When Gilbertson accidentally acquired a hatchling Chittenango snail along with some leaves she gathered, she had her chance. She got permission to keep it for a while and fed it different types of leaves, noting which type it ate. By trial and error, she eventually found the gastropod chomping on cherry leaves.
“As soon as I put in these thin cherry leaves, it just started devouring them,” she said. But not just any cherry leaves. The snails refused to touch thicker leaves, even if they came from the same tree.
Gilbertson and her co-authors built on their success. They now have two captive snail colonies, using cherry leaves that they first let decompose. In one colony, 62 percent of the snails fed with the cherry leaf diet survived — a remarkable feat considering the gastropod’s lifespan is about 2 ½ years.

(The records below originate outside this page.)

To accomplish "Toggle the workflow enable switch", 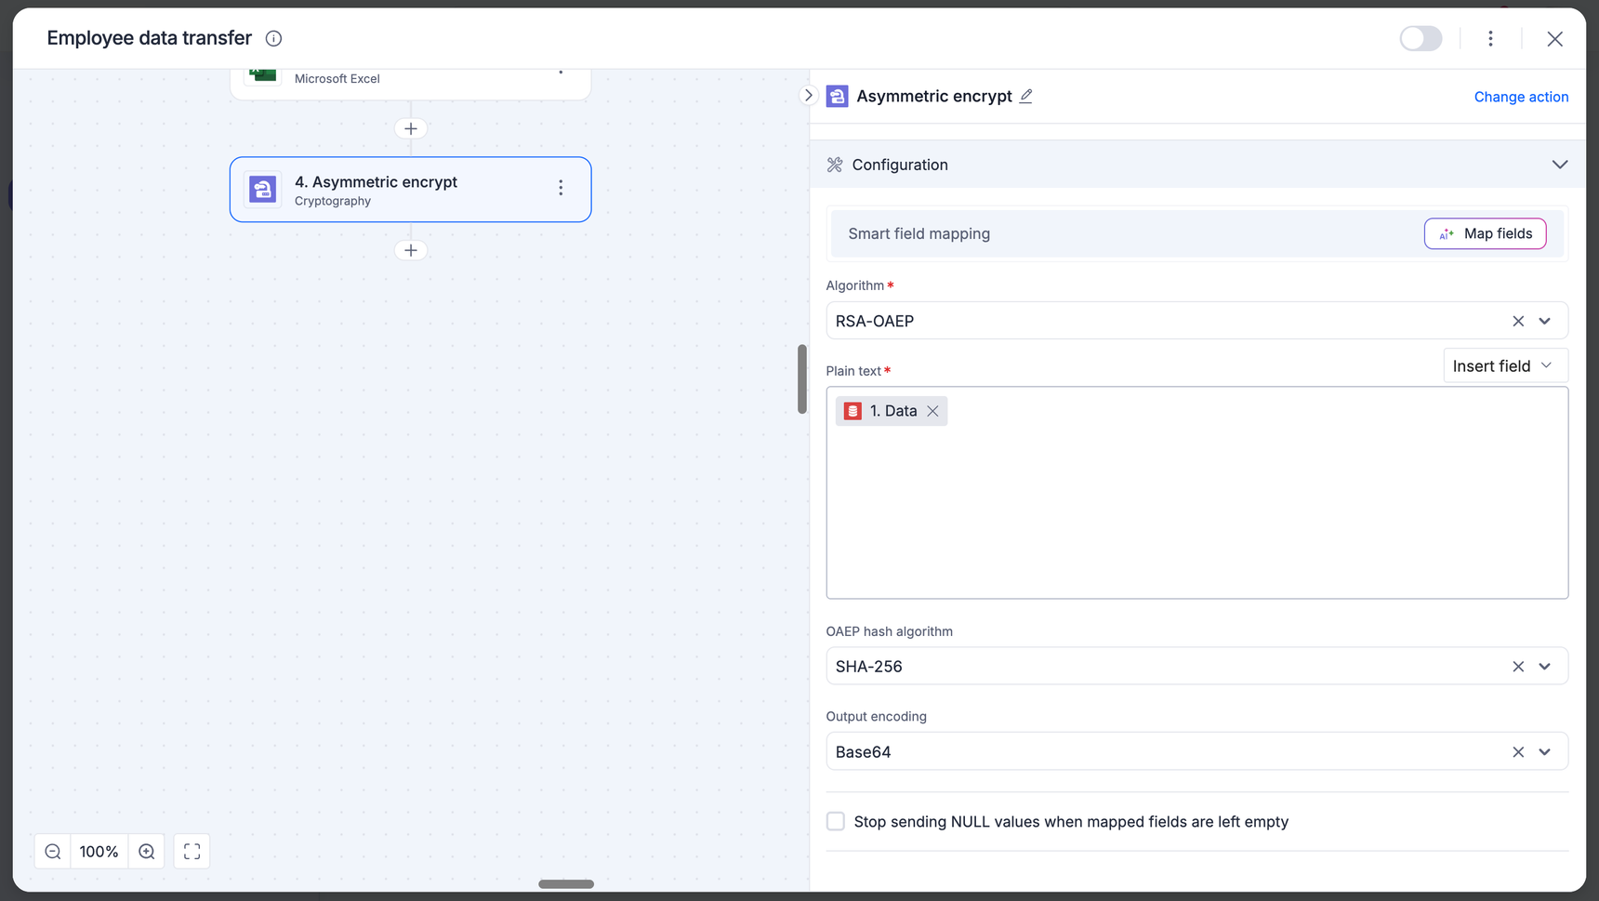I will (1421, 38).
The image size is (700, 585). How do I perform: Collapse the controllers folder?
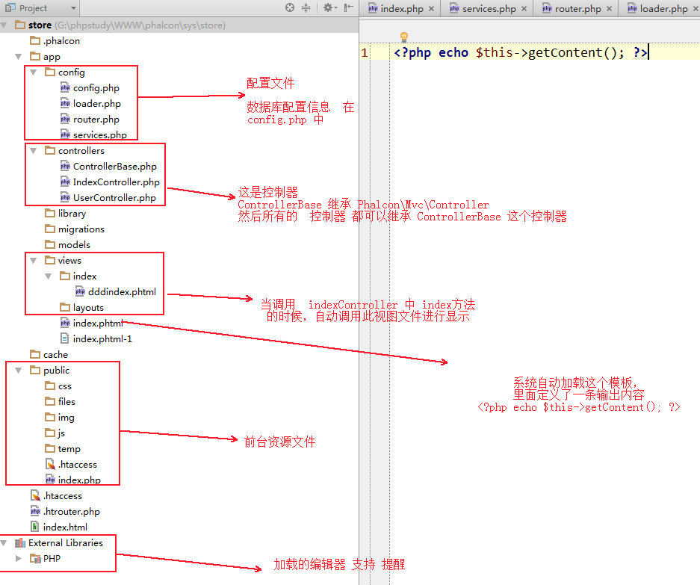coord(33,151)
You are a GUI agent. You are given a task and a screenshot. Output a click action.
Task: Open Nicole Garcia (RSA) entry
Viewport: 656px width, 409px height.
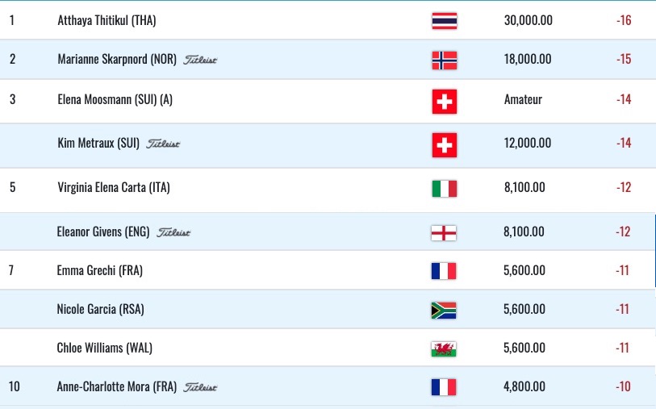(x=100, y=310)
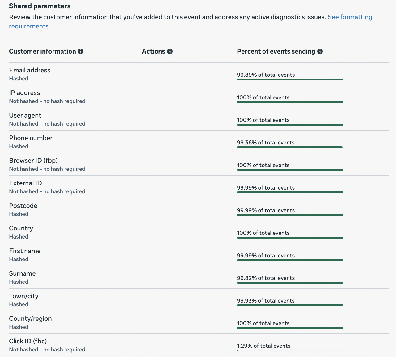Click info icon next to Percent of events sending
Screen dimensions: 396x357
320,51
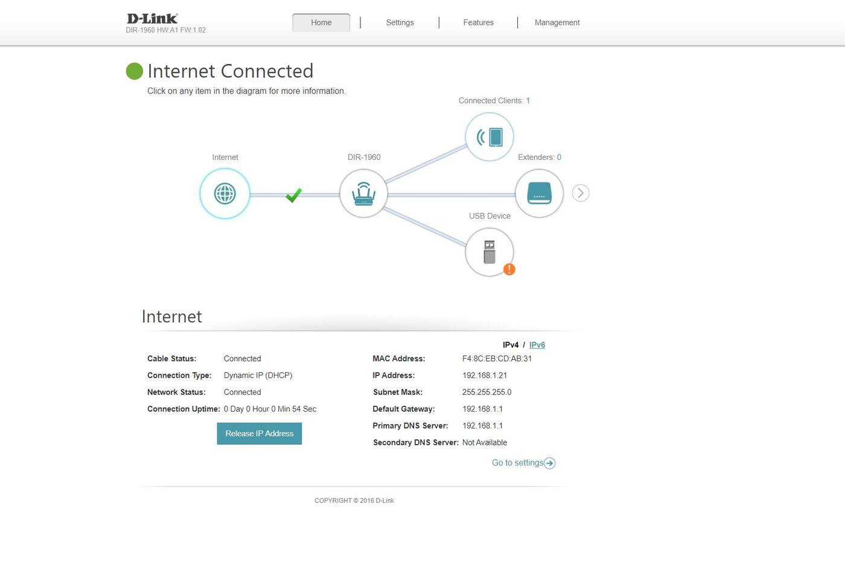Viewport: 845px width, 571px height.
Task: Select the DIR-1960 router icon
Action: click(363, 193)
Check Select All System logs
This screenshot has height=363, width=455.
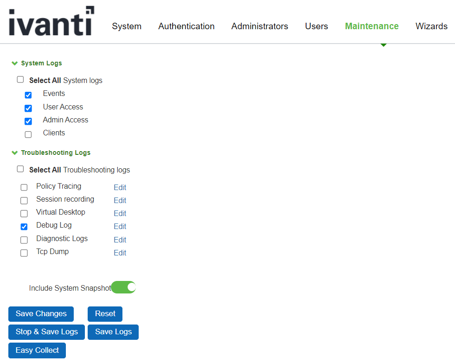[x=20, y=80]
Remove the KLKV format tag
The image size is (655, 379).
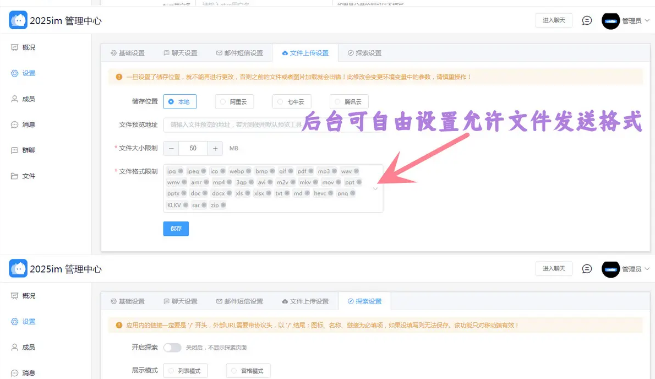click(185, 205)
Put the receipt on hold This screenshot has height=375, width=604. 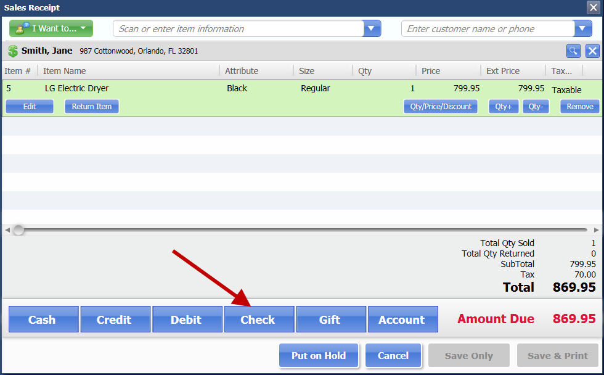[x=319, y=355]
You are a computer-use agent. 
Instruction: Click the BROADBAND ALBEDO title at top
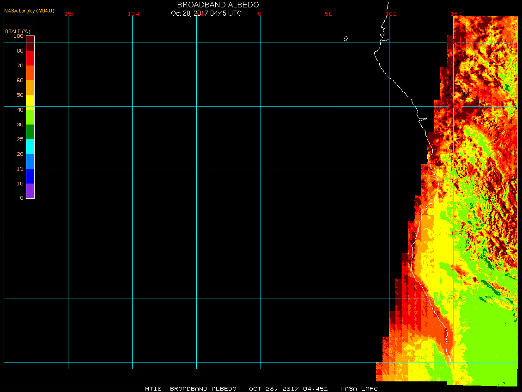218,5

The snails are also procreating, and the researchers have raised about 1,000 snails from eggs so far.
It’s not just about this single snail, Gilbertson said. A study of species that have gone extinct since 2004 found that non-marine mollusks, like snails and slugs, make up 42 percent of the species that have gone extinct since 1500, according to the International Union for the Conservation of Nature.
“Worldwide, snails inhabit every little niche that you can think of,” she said, and they provide important services to the ecosystems they inhabit. Learning more about these snails can allow researchers to apply these strategies to other snail and slug species around the world. “We’re in a biodiversity crisis where we’re losing species.”